Elfde Hoofdstuk
Zodra ze de kerk was uitgekomen bracht Maria haar haren bijeen in twee grote vlechten die ze in haar nek wikkelde en bedekte ze haar hoofd met een donkere hoofddoek.
Francesco volgde haar en toen hij zag dat haar vriendinnen in de menigte waren verdwenen zei hij:
- ‘Kom mee, naar die rotsen daar. Daar zijn Nuorezen. Laten we naar de paardenrennen kijken.’
Maria stemde toe en lachte toen hij opnieuw begon haar het hof te maken. Ze liepen samen naar de rots, een stukje onder het afgevlakte terrein, en troffen een groep Nuorezen aan die naar de paardenrennen op de hoogvlakte eronder keken. Vanuit de hoogte leken de paarden op muizen, bereden door lilliputters. De menigte was uitgestroomd op het terrein van de kerk en tussen de rotsen. Woeste kreten klonken van alle kanten. Iedereen praatte over de prijzen: ossen, geld, fluweel en brokaat.

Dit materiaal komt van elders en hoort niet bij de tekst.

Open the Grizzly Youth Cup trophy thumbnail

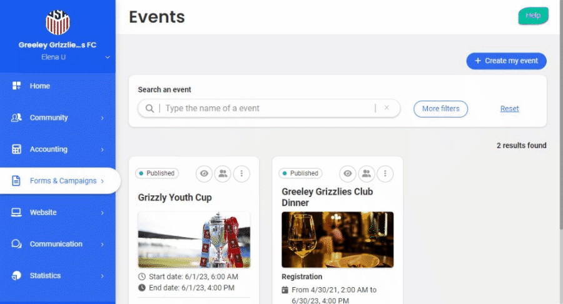pos(194,240)
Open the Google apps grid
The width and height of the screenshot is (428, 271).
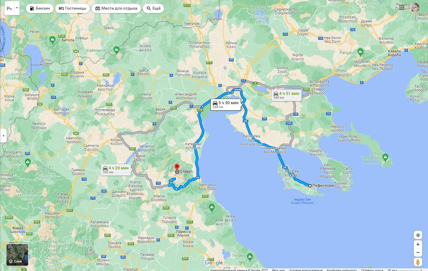[402, 8]
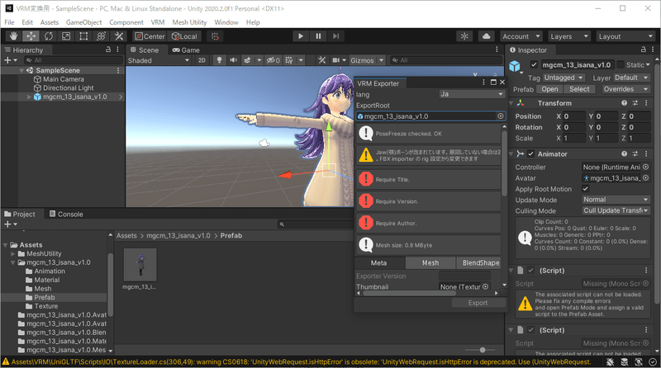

Maria vermaakte zich opperbest. Naast haar zaten vrouwen van Orotelli die een flaconnetje aan elkaar doorgaven. Ze staken er hun pink in en streken die met religieuze toewijding langs hun oogleden.
- ‘Wat is dat?’ vroeg Maria.
- ‘Wonderolie uit de lamp van Onze Lieve Vrouwe; voorkomt oogziektes’, zei Francesco een beetje spottend.
Maar zij lachte niet: ze riep een van de Orotellese vrouwen.
- ‘Mag ik dat flaconnetje olie? Mijn moeder heeft vaak last van oogpijn.’
- ‘Nee, liefje, dat kan niet. Als je wilt mag je er zelf van nemen, maar nu.’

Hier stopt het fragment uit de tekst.